## AIM
Report how many lines in the items below contain the string "Instruction", matching case exactly. Give only the number.

## DATA SECTION
****************************************

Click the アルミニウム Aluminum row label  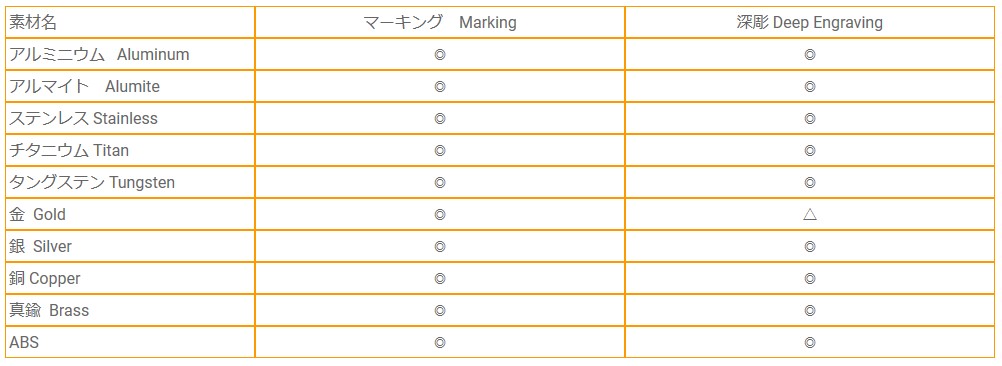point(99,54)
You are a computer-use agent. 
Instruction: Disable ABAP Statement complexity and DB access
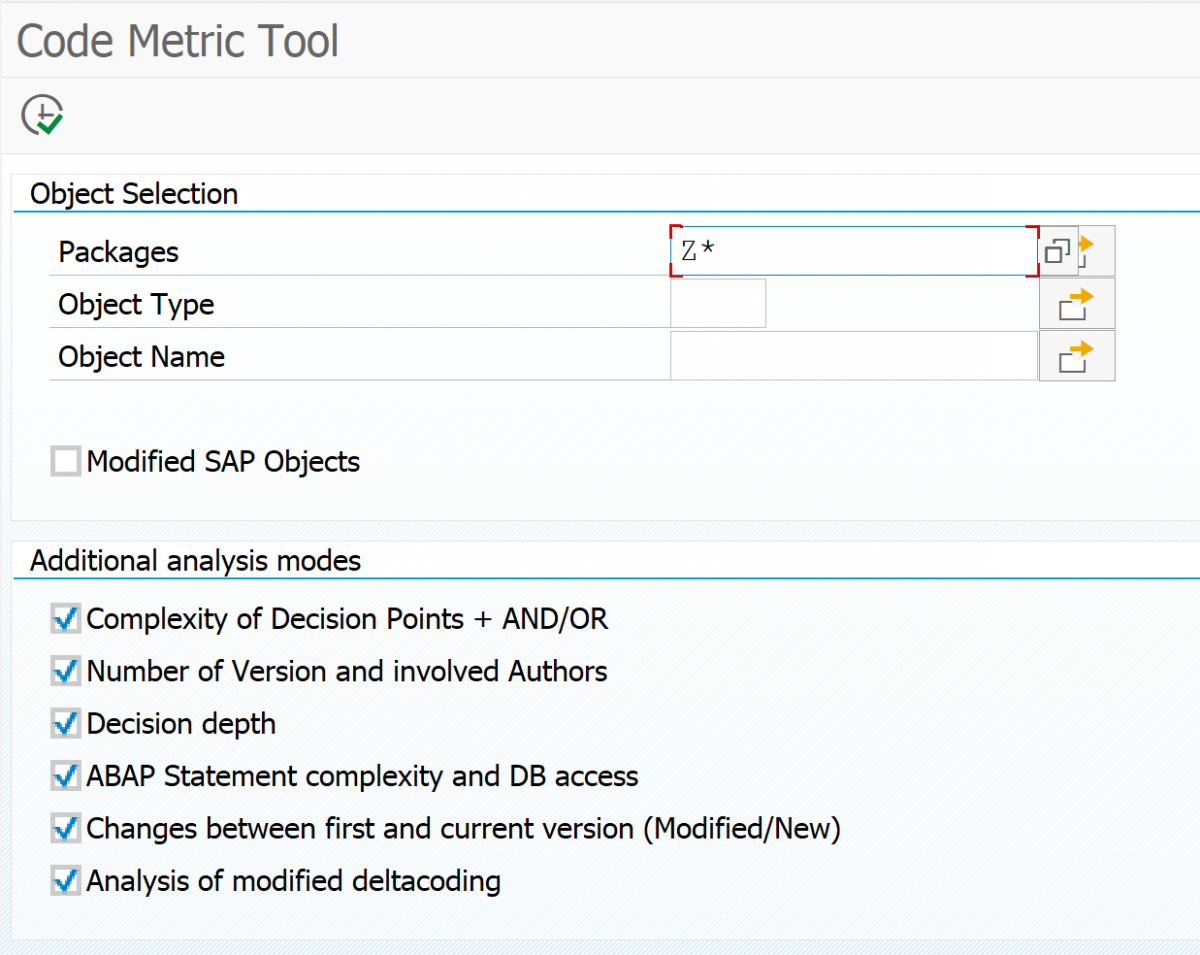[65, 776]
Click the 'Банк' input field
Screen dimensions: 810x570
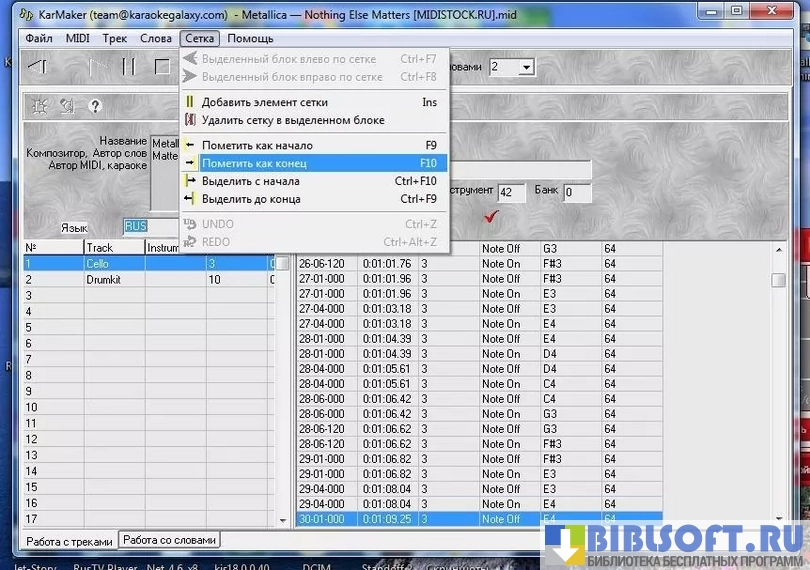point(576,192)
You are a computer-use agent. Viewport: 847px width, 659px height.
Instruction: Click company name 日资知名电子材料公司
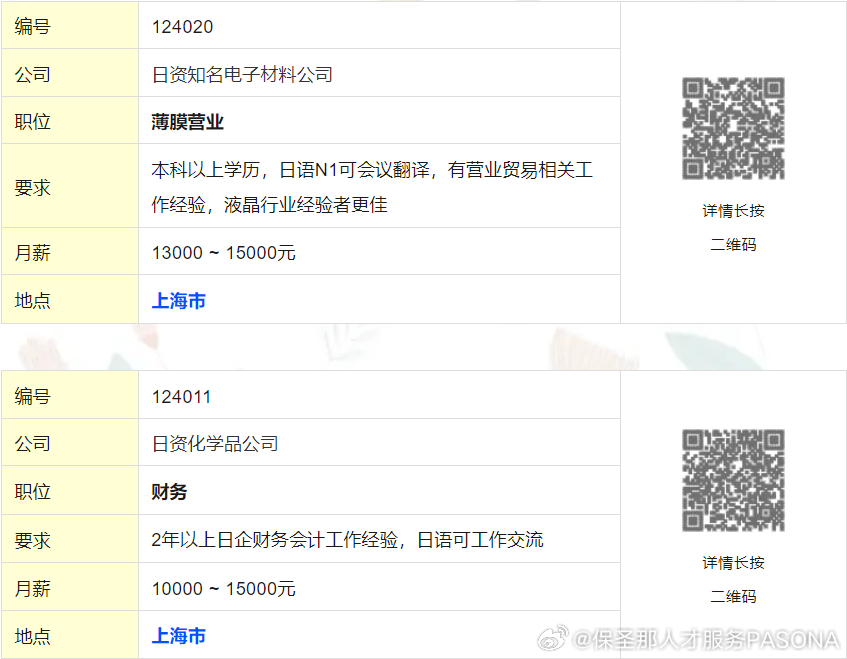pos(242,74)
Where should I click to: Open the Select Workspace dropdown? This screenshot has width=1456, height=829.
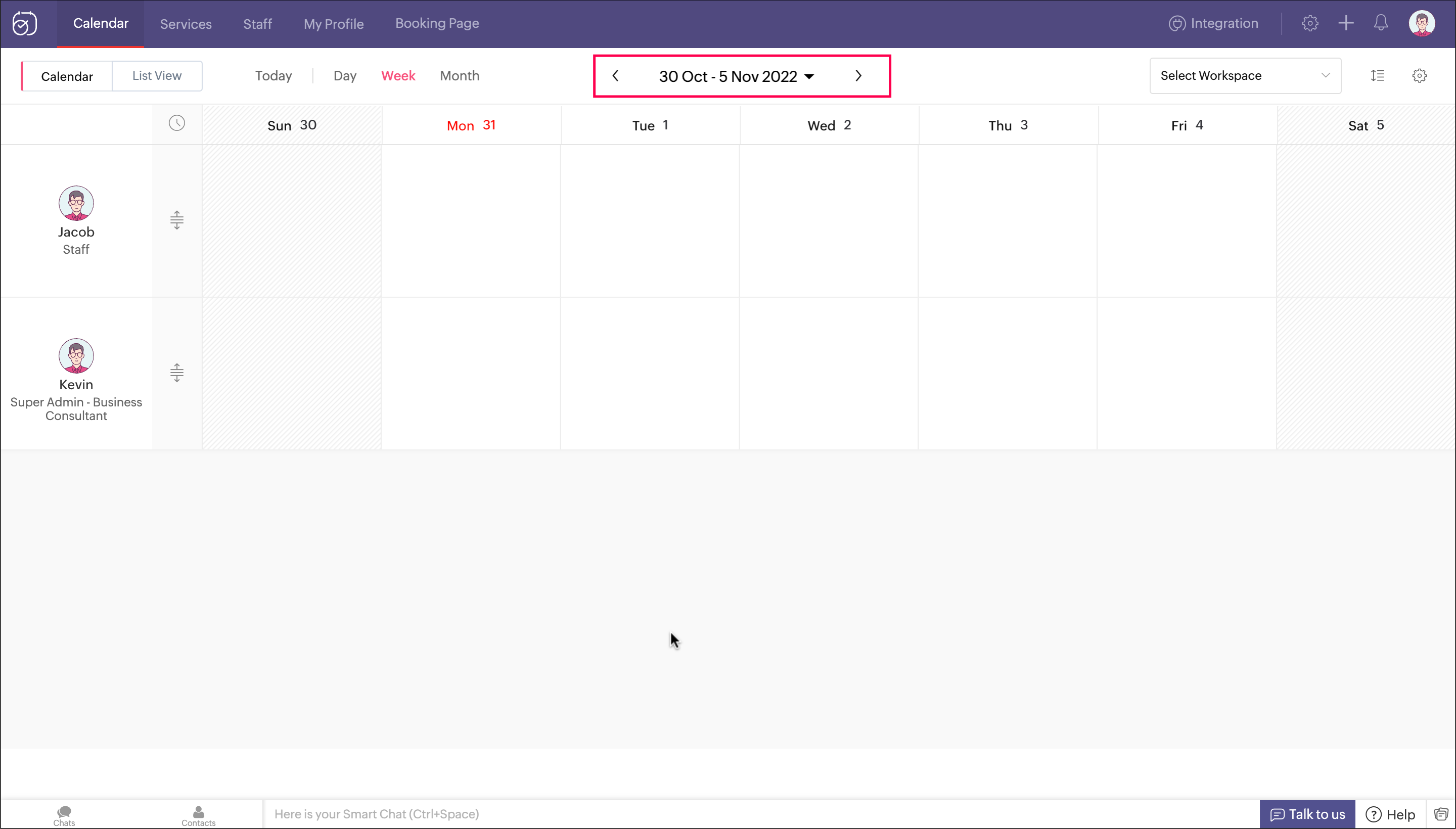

****************************************

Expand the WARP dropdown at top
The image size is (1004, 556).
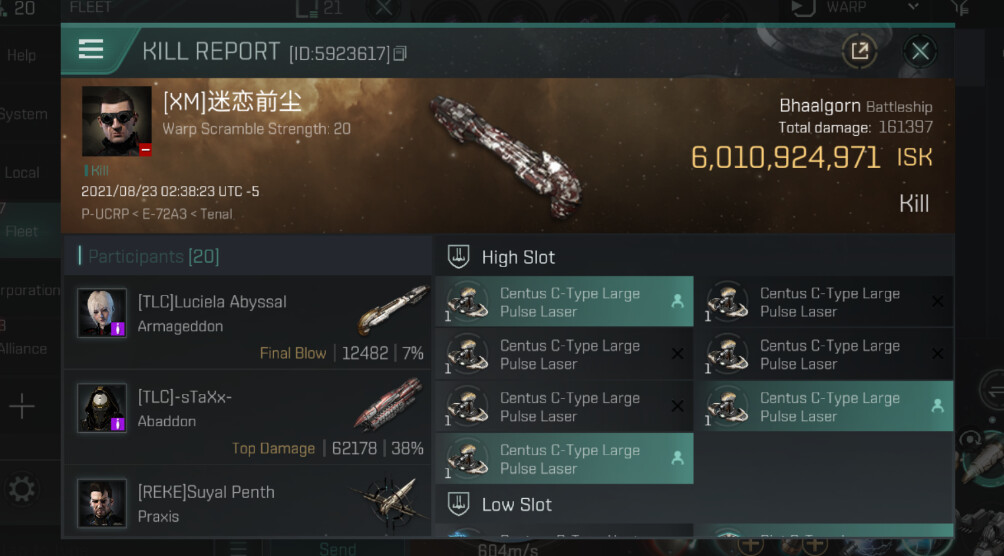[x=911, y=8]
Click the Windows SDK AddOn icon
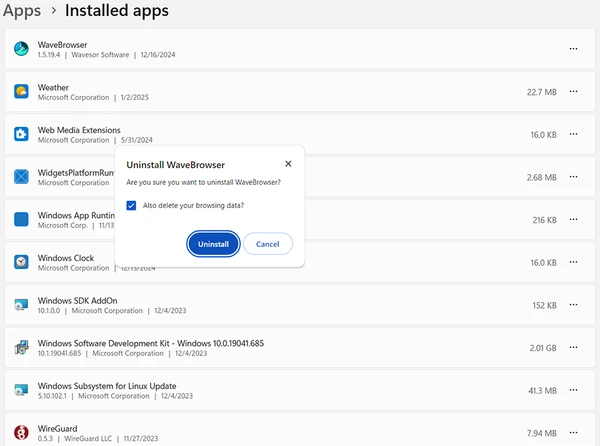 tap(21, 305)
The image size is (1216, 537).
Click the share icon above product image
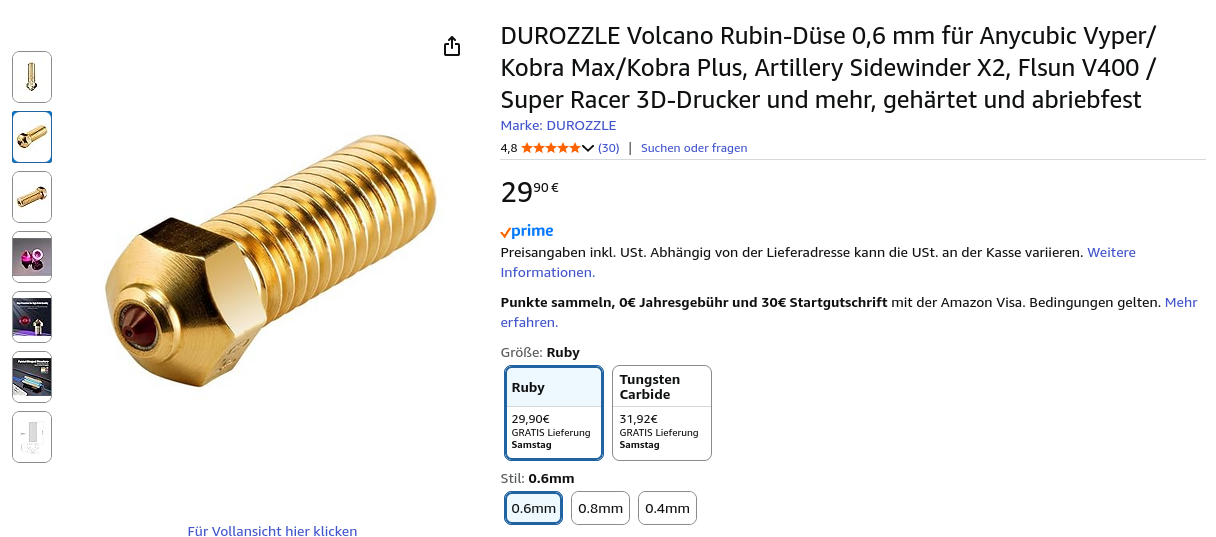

****************************************

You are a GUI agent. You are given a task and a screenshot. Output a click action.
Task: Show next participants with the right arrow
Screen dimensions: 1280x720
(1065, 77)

****************************************

## SOLUTION FOR THIS TASK
2